__How to complete this task__: Search the entries for the word "computer" and return every line where it is found.

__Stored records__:
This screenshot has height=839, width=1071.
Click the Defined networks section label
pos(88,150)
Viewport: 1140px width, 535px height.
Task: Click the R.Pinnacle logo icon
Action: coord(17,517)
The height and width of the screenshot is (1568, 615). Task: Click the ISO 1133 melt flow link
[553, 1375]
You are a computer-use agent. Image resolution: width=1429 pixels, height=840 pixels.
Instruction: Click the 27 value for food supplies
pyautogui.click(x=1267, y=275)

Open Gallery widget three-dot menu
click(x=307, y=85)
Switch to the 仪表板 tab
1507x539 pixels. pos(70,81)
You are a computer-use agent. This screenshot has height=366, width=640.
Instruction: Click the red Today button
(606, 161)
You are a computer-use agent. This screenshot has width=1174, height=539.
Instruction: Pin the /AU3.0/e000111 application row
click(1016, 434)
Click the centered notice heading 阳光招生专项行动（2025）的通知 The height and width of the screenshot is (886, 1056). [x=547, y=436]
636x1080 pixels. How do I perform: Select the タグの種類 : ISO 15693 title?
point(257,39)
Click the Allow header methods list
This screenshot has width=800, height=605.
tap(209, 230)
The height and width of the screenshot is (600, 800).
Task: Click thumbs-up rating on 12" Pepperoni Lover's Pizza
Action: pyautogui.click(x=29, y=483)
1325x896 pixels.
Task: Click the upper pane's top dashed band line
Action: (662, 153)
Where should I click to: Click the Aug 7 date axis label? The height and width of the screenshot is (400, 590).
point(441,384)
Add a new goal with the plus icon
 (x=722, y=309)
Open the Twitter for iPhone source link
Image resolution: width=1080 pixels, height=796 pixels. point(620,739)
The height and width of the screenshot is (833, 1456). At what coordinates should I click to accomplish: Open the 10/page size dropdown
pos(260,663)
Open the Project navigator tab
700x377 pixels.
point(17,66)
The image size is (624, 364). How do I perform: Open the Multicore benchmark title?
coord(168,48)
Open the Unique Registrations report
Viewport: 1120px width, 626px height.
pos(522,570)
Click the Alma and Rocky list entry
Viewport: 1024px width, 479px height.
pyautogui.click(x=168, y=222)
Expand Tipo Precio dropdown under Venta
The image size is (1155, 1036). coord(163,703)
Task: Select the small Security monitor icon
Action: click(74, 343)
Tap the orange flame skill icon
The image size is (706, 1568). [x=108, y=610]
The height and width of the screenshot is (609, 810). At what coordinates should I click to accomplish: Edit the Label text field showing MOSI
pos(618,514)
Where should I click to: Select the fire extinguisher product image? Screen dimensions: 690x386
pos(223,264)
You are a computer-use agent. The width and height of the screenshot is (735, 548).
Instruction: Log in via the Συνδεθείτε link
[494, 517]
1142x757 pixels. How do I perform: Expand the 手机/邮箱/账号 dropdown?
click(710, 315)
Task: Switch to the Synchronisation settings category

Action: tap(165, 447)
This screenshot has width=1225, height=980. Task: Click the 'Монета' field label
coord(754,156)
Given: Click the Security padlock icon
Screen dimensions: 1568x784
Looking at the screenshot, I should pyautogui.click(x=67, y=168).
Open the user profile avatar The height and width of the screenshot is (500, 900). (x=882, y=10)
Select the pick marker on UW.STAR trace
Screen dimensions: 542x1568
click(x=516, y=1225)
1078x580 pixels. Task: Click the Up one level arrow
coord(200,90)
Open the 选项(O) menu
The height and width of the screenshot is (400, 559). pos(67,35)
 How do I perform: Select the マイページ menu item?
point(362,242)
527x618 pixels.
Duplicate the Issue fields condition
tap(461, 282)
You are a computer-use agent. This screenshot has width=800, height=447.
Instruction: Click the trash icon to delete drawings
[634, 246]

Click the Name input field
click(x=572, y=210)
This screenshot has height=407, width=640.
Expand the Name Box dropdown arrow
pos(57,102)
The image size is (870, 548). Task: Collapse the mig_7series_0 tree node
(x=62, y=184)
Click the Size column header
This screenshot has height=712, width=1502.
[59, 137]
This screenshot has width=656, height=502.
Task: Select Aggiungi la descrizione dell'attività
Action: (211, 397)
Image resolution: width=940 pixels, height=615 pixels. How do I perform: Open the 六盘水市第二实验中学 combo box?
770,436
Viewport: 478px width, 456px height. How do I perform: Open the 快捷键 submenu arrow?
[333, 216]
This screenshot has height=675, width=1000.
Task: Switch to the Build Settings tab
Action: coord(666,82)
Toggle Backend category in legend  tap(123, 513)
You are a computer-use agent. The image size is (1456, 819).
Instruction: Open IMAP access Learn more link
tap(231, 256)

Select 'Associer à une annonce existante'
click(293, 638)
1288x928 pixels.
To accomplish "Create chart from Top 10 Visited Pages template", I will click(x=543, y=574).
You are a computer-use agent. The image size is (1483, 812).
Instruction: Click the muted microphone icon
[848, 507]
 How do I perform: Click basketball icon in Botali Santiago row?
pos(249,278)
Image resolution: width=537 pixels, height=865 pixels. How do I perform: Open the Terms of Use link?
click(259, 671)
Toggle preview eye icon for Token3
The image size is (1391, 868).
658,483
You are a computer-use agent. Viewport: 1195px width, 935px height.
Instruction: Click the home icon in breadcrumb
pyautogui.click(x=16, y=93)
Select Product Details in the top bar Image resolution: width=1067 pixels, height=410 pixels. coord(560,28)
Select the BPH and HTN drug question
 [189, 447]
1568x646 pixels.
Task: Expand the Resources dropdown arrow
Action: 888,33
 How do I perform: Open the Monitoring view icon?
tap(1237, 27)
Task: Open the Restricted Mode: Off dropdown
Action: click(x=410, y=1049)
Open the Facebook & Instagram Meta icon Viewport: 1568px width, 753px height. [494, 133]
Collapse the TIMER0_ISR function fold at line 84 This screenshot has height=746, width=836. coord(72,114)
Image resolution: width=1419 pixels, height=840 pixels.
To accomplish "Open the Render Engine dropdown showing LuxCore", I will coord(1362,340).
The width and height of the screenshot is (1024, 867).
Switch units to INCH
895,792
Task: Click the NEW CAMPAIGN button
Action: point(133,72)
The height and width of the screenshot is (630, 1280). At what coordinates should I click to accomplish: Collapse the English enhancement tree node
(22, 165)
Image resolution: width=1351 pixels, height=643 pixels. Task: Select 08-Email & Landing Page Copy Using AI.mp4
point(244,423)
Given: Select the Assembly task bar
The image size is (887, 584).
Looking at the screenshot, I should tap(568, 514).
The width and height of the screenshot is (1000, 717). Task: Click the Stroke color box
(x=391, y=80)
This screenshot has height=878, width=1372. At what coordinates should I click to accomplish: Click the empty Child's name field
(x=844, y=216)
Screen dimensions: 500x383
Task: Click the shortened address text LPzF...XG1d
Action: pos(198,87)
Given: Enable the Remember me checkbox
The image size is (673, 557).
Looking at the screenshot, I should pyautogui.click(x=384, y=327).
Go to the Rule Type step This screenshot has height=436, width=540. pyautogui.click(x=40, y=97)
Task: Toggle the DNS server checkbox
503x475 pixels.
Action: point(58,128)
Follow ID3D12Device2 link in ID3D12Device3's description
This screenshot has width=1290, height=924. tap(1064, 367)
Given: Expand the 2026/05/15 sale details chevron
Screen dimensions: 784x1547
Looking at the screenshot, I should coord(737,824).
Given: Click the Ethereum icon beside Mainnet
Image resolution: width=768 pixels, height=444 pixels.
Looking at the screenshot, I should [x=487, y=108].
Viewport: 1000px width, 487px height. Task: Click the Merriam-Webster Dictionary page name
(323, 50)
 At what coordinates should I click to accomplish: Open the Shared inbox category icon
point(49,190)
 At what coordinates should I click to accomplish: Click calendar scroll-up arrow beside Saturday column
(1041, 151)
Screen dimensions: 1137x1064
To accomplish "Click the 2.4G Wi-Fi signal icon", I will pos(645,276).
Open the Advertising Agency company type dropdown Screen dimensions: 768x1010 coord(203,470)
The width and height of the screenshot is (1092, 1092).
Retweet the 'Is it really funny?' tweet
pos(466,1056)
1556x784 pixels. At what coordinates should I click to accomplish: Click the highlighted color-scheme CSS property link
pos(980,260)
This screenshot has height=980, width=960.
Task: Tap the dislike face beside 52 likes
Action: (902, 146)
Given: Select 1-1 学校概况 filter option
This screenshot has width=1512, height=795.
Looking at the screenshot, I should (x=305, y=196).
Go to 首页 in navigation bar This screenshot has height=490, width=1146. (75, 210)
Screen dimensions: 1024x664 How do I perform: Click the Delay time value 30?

__Solution below__:
You are a computer-use agent. Image resolution: width=1429 pixels, height=840 pixels.
You are a computer-use agent. This screenshot has height=366, width=640.
You are a computer-use agent. This screenshot has width=1174, height=539.
You are a computer-use agent. The width and height of the screenshot is (735, 548).
You are a computer-use agent. This screenshot has width=800, height=447.
You are a computer-use agent. The image size is (1456, 819).
You are a computer-use agent. The image size is (1483, 812).
You are a computer-use agent. Viewport: 1195px width, 935px height.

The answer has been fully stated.